Repository files navigation

Packer Plugin KubeArmor

A plugin for KubeArmor which provides KubeArmor Hardening Host Security policies for the build workloads.

KubeArmor is a security solution for the Kubernetes and cloud native platforms that helps protect your workloads from attacks and threats. It does this by providing a set of hardening policies that are based on industry-leading compliance and attack frameworks such as CIS, MITRE, NIST-800-53, and STIGs. These policies are designed to help you secure your workloads in a way that is compliant with these frameworks and recommended best practices.

Installation

Since we do not have a release currently so we have to build the provisioner and use it.

  1. Clone the repo.
  2. Run make build.
  3. Configure the Packer_PLUGIN_PATH - export PACKER_PLUGIN_PATH=~/go/src/github.com/packer-plugin-kubearmor.
  4. Run packer init .
  5. Run packer build <file>.hcl.

Requirements

In order to use the provided KubeArmor Host Security Policies by the provisioner the build also needs to have KubeArmor and other tools and dependencies required. For installing KubeArmor and ensuring all the dependencies are met we are providing an ansible playbook which could be used with ansible provisioner.

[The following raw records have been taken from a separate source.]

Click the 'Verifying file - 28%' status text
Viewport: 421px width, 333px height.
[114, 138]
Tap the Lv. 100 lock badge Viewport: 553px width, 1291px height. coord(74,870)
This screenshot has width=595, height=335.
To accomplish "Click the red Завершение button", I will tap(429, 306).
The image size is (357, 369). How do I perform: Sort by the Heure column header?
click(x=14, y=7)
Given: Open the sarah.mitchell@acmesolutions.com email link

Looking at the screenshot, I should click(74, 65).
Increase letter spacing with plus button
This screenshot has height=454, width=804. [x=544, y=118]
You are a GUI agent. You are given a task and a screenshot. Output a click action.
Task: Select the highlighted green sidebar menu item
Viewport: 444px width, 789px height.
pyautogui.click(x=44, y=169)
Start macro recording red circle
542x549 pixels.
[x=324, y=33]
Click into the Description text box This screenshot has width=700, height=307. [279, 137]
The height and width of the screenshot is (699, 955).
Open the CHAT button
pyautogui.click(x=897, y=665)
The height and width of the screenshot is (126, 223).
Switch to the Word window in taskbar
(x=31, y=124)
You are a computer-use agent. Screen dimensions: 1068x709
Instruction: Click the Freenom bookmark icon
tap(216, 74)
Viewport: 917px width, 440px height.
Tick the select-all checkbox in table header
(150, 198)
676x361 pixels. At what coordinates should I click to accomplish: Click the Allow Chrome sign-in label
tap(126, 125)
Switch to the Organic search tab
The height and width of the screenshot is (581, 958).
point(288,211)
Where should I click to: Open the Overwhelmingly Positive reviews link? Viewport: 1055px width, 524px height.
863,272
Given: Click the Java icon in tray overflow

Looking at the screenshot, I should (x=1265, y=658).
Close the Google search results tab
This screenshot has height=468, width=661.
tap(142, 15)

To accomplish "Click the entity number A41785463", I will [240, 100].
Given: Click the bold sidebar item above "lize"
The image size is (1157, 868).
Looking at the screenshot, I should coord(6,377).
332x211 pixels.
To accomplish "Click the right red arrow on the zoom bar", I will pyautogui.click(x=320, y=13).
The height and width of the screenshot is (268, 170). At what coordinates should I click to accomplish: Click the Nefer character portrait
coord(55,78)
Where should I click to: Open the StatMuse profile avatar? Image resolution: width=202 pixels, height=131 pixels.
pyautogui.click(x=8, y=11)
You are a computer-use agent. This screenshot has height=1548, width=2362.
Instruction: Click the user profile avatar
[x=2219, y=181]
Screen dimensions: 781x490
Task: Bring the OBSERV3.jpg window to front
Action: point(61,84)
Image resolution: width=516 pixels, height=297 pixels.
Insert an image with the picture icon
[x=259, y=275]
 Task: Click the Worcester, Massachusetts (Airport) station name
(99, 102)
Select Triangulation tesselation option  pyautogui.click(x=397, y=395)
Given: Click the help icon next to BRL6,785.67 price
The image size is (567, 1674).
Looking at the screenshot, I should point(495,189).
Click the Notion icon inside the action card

NOTE : Please ensure that the user which executes the ansible playbook doesn't require password.

Example

packer {
  required_plugins {
    virtualbox-ovf = {
      source  = "github.com/hashicorp/virtualbox"
      version = "~> 1"
    }
    ansible = {
      source  = "github.com/hashicorp/ansible"
      version = "~> 1"
    }
    kubearmor = {
      version = ">= 0.0.1"
      source = "github.com/hashicorp/kubearmor"
    }
  }
}

source "virtualbox-ovf" "basic-example" {
  source_path = "ubuntu20.ova"
  ssh_username = ""
  ssh_password = ""
  shutdown_command = "echo 'packer' | sudo -S shutdown -P now"
}

build {
  name = "learn-packer"
  sources = ["sources.virtualbox-ovf.basic-example"]
  
 
  provisioner "ansible" {
    playbook_file = "./ansible/conf.yml"
  }

  provisioner "kubearmor" {
    policyPath = "/home/prateek/policies"
  }
}

In order to get an .ova file first create a Virtual Machine on VirtualBox and then export it in OVF Version 2 format. Exporting will generate an .ova file.

Using the Policies in the build

In order to apply the policies please go thorugh the guide.

Since KubeArmor is already installed so we don't have to install it.

Ensure KubeArmor service is running inside the build sudo systemctl status kubearmor and use karmor vm policy to apply the policies.